Keeping track of those, no matter how small or big they are, is one strategy for how to overcome imposter syndrome.

Your past wins and accomplishments prove that you can accomplish something because you’ve already done it.

Celebrating your business and its growth is not self-indulgent. It won’t make you shallow or vain. Instead, it will only build your confidence in yourself and remind you that you’re more capable than you think.

7. Confide in a trusted mentor or friend

Imposter syndrome can feel isolating. You might be hesitant to share how you are feeling with others.

However, many entrepreneurs find it comforting to talk with their peers. Fellow entrepreneurs are probably also feeling the same way. Shared experiences with imposter syndrome can help you bond.
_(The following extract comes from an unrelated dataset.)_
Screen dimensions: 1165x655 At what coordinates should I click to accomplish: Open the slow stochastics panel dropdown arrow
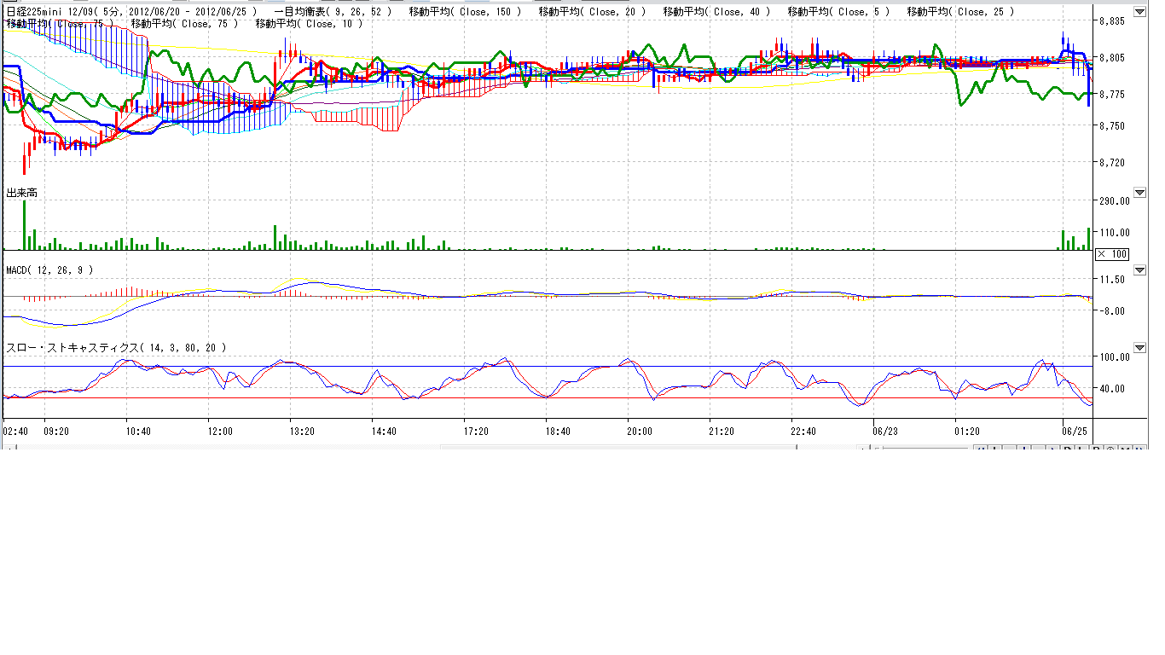point(1139,347)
Your peers may also have advice that can help you overcome imposter syndrome. Studies have shown that deep reflection and examination of imposter feelings can be the most effective way of managing them.

8. Talk with a therapist or career coach

You can talk with professionals as well. Some therapists and career coaches are skilled in managing imposter syndrome.

They may recommend a form of cognitive behavioral therapy that focuses on purposefully exposing yourself to feelings of discomfort. Instead of saying “no”, you start saying “yes” to opportunities that may be intimidating. The idea is that you’ll become more comfortable making mistakes and realize you are capable of more than you think.

However, like any treatment, you should consult with your therapist to determine what is best for you.

Imposter syndrome is a common experience, especially for high-achievers and entrepreneurs.

While it can take time and dedication, it is possible to learn how to overcome imposter syndrome.

Whether you’re creating online courses, coaching business leaders, selling digital products, or something else, these tactics can contribute to your success. When you are more confident in yourself and your abilities, you can put that positive energy back into building your business.